Abend der hundert Möglichkeiten

Heilbronn  "Die Auswahl zwischen Kunst, Musik, Tanz, Theater und vielen anderen tollen Angeboten fällt sicherlich schwer", prophezeit Oberbürgermeister Harry Mergel vor der Langen Nacht der Kultur. Er könnte Recht behalten.

Von Benjamin Richter

Abend der hundert Möglichkeiten
Charlotte Mischler, Leiterin der Kulturabteilung des Heilbronner Schul-, Kultur- und Sportamtes und Heike Mühl (Städtische Museen) präsentieren das Plakat. Foto: privat

Am Samstag, 7. Oktober, müssen sich Besucher in der Heilbronner Innenstadt zwischen über 100 Programmpunkten an mehr als 30 Orten entscheiden. Zwischen 17 und 23 Uhr können davon zwar mehrere besucht werden, aber gewiss nicht alle.

Das Rathaus, in dem Mergel und Bürgermeisterin Agnes Christner die Kulturnacht eröffnen werden, verwandelt sich in eine interkulturelle Plattform mit Beiträgen aus aller Welt. Im Foyer folgt auf eine brasilianische Tanzshow ein afrikanischer Gospelchor, später am Abend werden indische Tänze gezeigt. Im kleinen Ratssaal singt ein aramäischer Mädchenchor, und der Vortrag "Knigge auf Reisen" gibt Gästen Tipps an die Hand, wie sie interkulturelle Fettnäpfchen vermeiden.

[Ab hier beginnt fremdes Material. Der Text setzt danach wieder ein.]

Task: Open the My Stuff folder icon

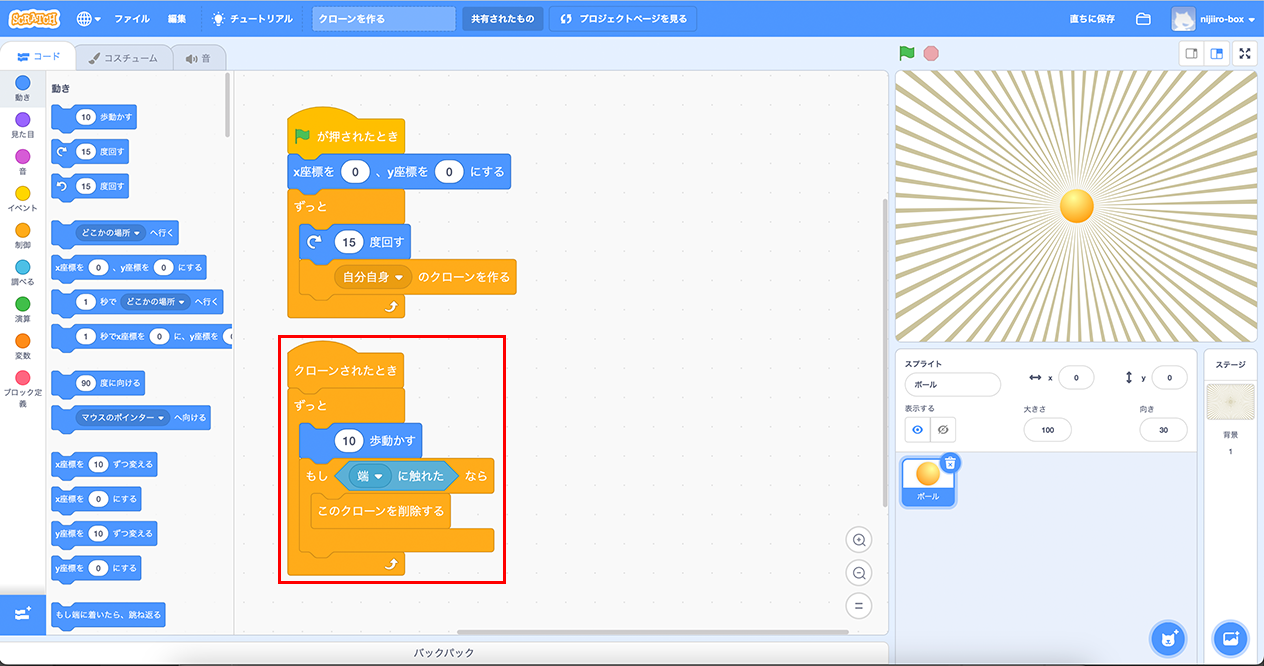Action: (1143, 19)
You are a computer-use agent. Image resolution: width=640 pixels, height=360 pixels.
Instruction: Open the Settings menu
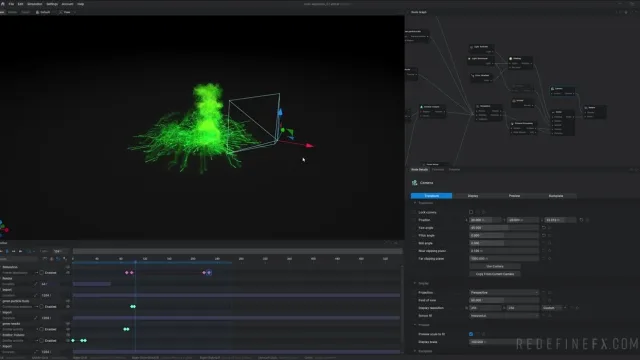pyautogui.click(x=52, y=4)
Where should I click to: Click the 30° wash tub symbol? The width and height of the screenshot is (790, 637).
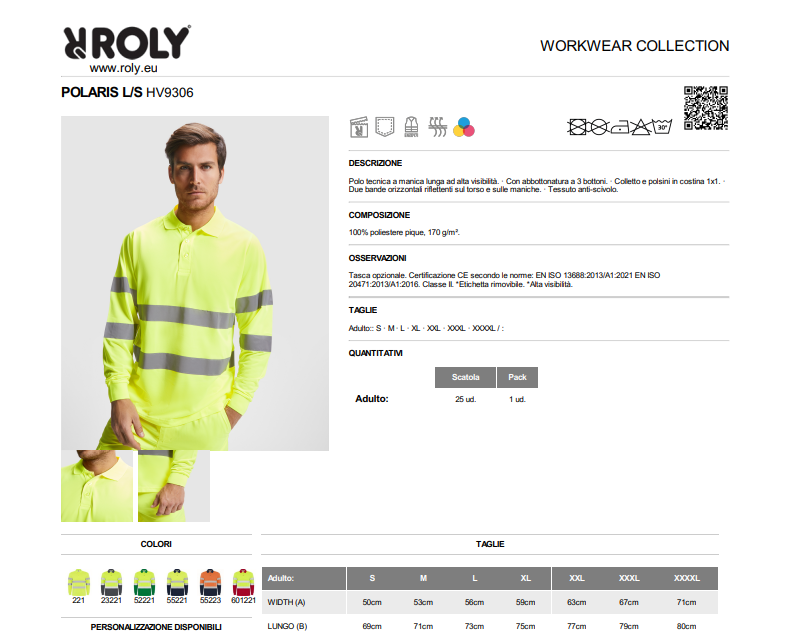(662, 126)
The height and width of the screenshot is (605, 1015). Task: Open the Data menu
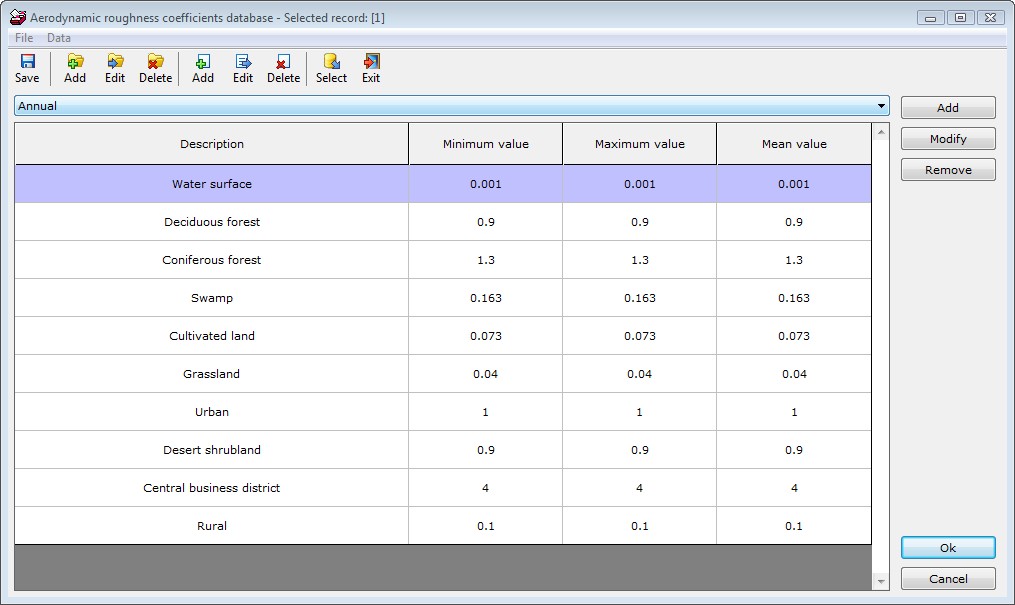59,38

Geschichte der Stadt mit Spielfilmelementen

Im Arthaus-Kino zeigen das Stadtarchiv und das Heilbronner Kreativstudio Magmell zur Premiere sechs Mal hintereinander den neuen Film "Heilbronn. Geschichte einer Stadt". Bei der allerersten Vorführung um 18 Uhr führen die Macher in das 26-minütige Werk ein, das die Geschichte der Stadt mit Spielfilmelementen greifbar macht.

Ganz gemütlich können es sich Besucher in der Stadtbibliothek im K3 machen. Von 19 bis 22 Uhr kann bei einem Glas Wein geschmökert werden, und jeweils zur vollen Stunde präsentiert das Stuttgarter Trio Die Mobilettes literarisch-musikalische Leckerbissen rund um die Liebe.

Jiddische Lieder und No-Budget-Kurzfilme

Als Projektpartner haben die Veranstalter, also das Schul-, Kultur- und Sportamt der Stadt und die Städtischen Museen, die Kulturstiftung der Kreissparkasse gewonnen. Die öffnet im Rahmen der Kulturnacht in elf Einrichtungen die Pforten zur "Crosskulturale", bei der Künstler aus der freien Kulturszene an ungewöhnlichen Orten auftreten können. Die Lauffener Klezmergruppe Homentaschn etwa gibt im Heinrich-Fries-Haus jiddische Lieder zum Besten, während an der Inselspitze ab 19.30 Uhr ein Best of der internationalen Low- oder No-Budget-Kurzfilme gezeigt wird.

Wie Fotografie einen Beitrag zur Integration leisten kann, machen die Präsentationen von zwei Workshops mit Geflüchteten im Kulturwerkhaus Zigarre deutlich. Und um 23 Uhr ist noch lange nicht Schluss: Im Wilhelm-Waiblinger-Haus geht die After-Party dann nämlich erst los. Wer bis drei Uhr morgens durchhalten will, sollte vorher gut ausschlafen.

Programmheft

Das Programmheft ist in allen teilnehmenden Institutionen erhältlich. Auch online können Interessierte es abrufen unter www.heilbronn.de/kulturnacht.